Second, I know the instant I type “general custer’s penis” into a subject line it may awaken a sleeping automatronic army of Custer devotees who stir when the computer pings over that very subject.

They’re probably all very pleasant and informed people. Certainly, they’re history buffs like myself and we’d no doubt find much agreeable ground to discuss.

But the mutilated penis of a historically inept general is an unsound basis for lasting friendship. I’d much rather engage someone over, say, a shared fondness of Mark Knopfler music.

I tackle the topic now because a part of me that is very dear made what very well could be its last stand three weeks ago.

I am, of course, talking about my hair.

I’ve had long, luscious hair several times in my adult days and it’s always controversial. My many redneck friends, several of them former servicemen, stereotypically tease I’m some sort of sissy.

One joked it looked like I’d enlisted. Really, I asked? What century?

Because the second most enduring memory of the Custer era has to do with military hair. It was everywhere.

It cascaded down their shoulders. It spilled over their lips, cheeks and chins.

It was mostly that way with the mustachioed Custer, too, in 1876, the year he met his doom. Yes, one of America’s most famous and beloved generals could have time traveled a century hence and fit right in on stage with the Village People.

So when did short hair become so synonymous with our servicemen?

The most obvious answer is when the military became more mechanized. Perhaps some long-locked solider got his curls twisted in a Gatling gun. Or maybe it was for sanitary purposes, short hair giving crafty head lice fewer places to hide.

Either way, it’s a pity. Some of the greatest fighting men in literature and history -- Zeus, Samson, Robert the Bruce -- had long hair.

In fact, all the braves who slew Custer at Little Big Horn had what could be called Cher hair.

Yet, these long hairs were often virile and lady-loving men. Take Custer nemesis, Capt. Frederick Benteen, not to be confused with Capt. Benteen from the outstanding 1963 “Twilight Zone” episode, “On Thursday We Leave for Home.”

This Capt. Benteen was a warrior with an artistic bent. From Philbrick’s book: “He loved his wife, Frabbie, intensely and passionately (he sometimes decorated his letters to her with anatomically precise drawings of his erect penis).”

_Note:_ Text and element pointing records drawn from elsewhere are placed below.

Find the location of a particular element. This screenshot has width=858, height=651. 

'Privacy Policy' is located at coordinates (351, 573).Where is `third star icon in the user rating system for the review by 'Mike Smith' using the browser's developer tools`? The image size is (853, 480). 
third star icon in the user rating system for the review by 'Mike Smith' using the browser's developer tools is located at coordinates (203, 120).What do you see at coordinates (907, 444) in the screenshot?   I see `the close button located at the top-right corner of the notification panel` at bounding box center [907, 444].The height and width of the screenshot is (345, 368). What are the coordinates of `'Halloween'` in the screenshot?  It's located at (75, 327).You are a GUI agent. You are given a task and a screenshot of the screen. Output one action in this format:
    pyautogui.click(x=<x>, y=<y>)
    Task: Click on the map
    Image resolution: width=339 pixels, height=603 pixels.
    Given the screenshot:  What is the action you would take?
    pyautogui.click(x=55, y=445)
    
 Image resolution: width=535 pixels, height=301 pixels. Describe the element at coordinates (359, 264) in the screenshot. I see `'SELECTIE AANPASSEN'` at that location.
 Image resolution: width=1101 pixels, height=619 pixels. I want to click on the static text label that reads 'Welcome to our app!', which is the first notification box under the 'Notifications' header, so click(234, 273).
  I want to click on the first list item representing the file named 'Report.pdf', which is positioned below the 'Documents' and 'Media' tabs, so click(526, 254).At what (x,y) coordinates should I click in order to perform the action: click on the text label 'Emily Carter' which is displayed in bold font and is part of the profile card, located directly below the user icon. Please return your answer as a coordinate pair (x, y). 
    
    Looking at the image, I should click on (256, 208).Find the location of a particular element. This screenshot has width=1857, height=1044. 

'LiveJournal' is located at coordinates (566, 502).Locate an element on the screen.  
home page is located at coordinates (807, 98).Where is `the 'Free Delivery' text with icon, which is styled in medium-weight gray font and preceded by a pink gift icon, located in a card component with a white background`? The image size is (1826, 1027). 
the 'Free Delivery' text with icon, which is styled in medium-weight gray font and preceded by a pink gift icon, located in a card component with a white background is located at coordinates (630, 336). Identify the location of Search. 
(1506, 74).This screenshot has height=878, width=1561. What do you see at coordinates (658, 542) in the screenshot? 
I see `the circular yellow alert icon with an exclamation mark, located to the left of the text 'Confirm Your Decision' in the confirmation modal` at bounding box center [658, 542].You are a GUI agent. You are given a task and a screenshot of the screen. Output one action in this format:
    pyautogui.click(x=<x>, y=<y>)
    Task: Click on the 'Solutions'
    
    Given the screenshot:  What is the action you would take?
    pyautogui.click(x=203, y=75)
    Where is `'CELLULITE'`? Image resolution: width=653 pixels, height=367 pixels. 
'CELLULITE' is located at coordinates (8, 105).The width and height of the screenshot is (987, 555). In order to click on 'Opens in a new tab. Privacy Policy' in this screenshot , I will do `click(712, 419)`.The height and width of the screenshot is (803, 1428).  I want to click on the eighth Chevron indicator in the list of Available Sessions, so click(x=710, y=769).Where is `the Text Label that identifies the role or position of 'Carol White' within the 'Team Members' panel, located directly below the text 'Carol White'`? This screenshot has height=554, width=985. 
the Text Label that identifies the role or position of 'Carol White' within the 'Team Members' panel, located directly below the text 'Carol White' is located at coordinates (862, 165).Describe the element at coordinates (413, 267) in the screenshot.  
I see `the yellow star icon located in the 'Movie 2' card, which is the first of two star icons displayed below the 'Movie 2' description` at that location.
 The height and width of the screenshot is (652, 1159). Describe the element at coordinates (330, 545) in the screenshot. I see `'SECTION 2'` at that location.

So primitive sexting pre-dated the smart phone by nearly 130 years.

Philbrick is even more emphatic when detailing Custer’s lusts. It turns out the man whose name is most synonymous with American military catastrophe was a serial rapist who repeatedly violated Indian women as the spoils of war.

One of the last quotes attributed to him in the book deals not with military strategy, but of sexual violence: “When we get to the village I’m going to find the Sioux girl with the most elk teeth on her dress and take her along with me!”

The reference goes unexplained, but I’ll bet elk teeth dresses aren’t synonymous with a squaw’s ability prepare a tasty meal.

His reputation for wanton massacre, treaty violation and rape was so renown that two Cheyenne women pierced the ear drums of his lifeless body with long sewing awls in the hopes he’d hear better in the afterlife. How thoughtful.

What I’d never heard before -- and can now never forget -- is those same women jammed an arrow up the general’s penis. The afterlife lesson they were trying to impart there eludes me.

So what are we to make of this man once so beloved by his contemporaries and today reviled by those of us who abhor war crimes and injustice? What would say to his spirit?

I do not know. All I know is we’ll have plenty of time to decide.

We’re bound to see Custer coming from a mile away.